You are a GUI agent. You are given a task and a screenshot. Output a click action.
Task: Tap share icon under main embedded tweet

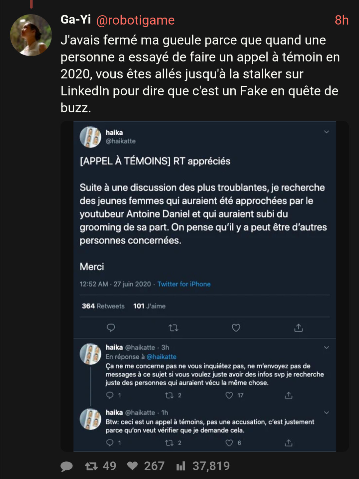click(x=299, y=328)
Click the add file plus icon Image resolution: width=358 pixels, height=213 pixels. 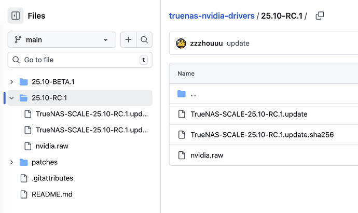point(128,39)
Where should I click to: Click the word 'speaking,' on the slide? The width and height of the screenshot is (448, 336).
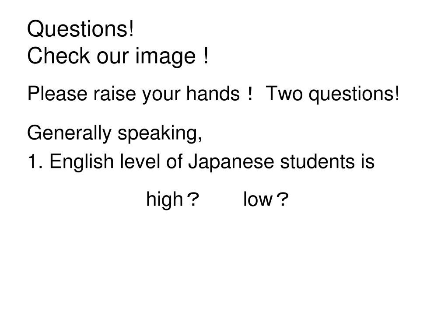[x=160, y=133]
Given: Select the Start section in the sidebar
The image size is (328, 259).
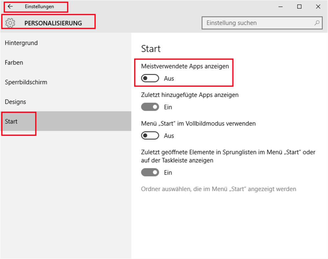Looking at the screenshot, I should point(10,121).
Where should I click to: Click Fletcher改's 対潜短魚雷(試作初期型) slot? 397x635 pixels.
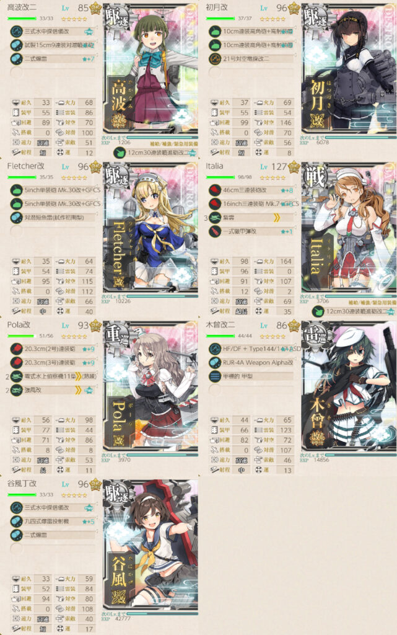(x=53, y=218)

-*-

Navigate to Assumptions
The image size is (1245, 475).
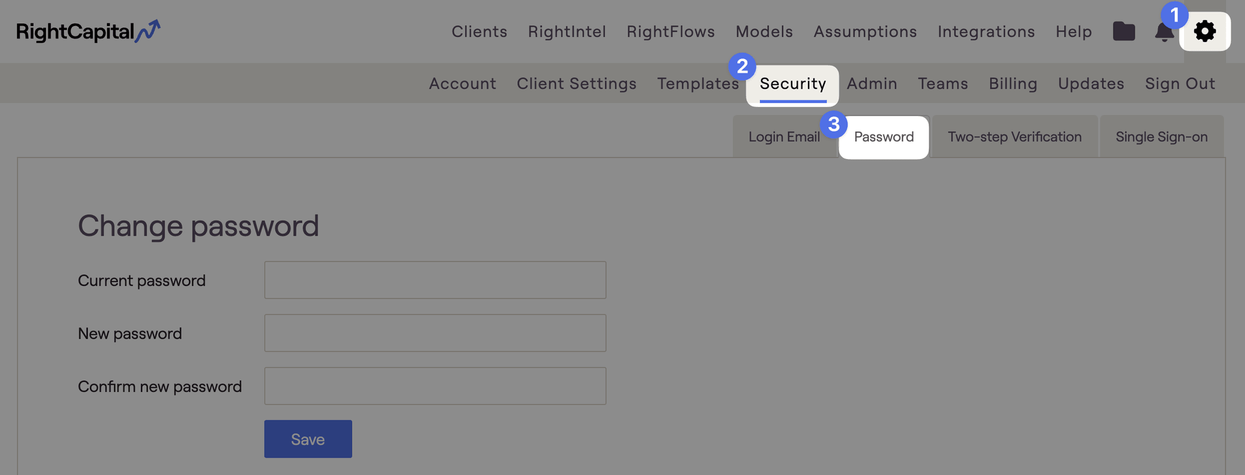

-*-

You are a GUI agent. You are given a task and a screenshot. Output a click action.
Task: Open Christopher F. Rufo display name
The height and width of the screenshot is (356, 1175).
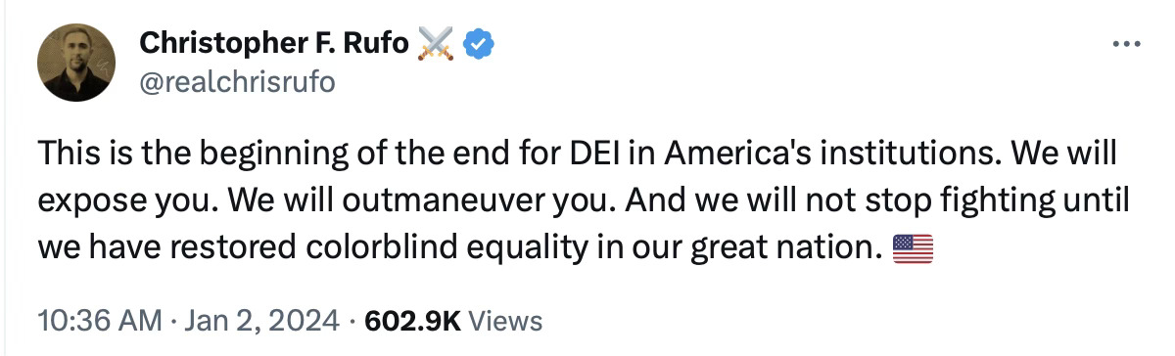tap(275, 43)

-*-

§ **Activity**
When the line with "Navigate to Assumptions" is reached in the data above, start copying there, and copy each line exactly until the line with "The image size is (1245, 475)." has been copied; copy nothing else.

§ **Written solution**
Navigate to Assumptions
The image size is (1245, 475).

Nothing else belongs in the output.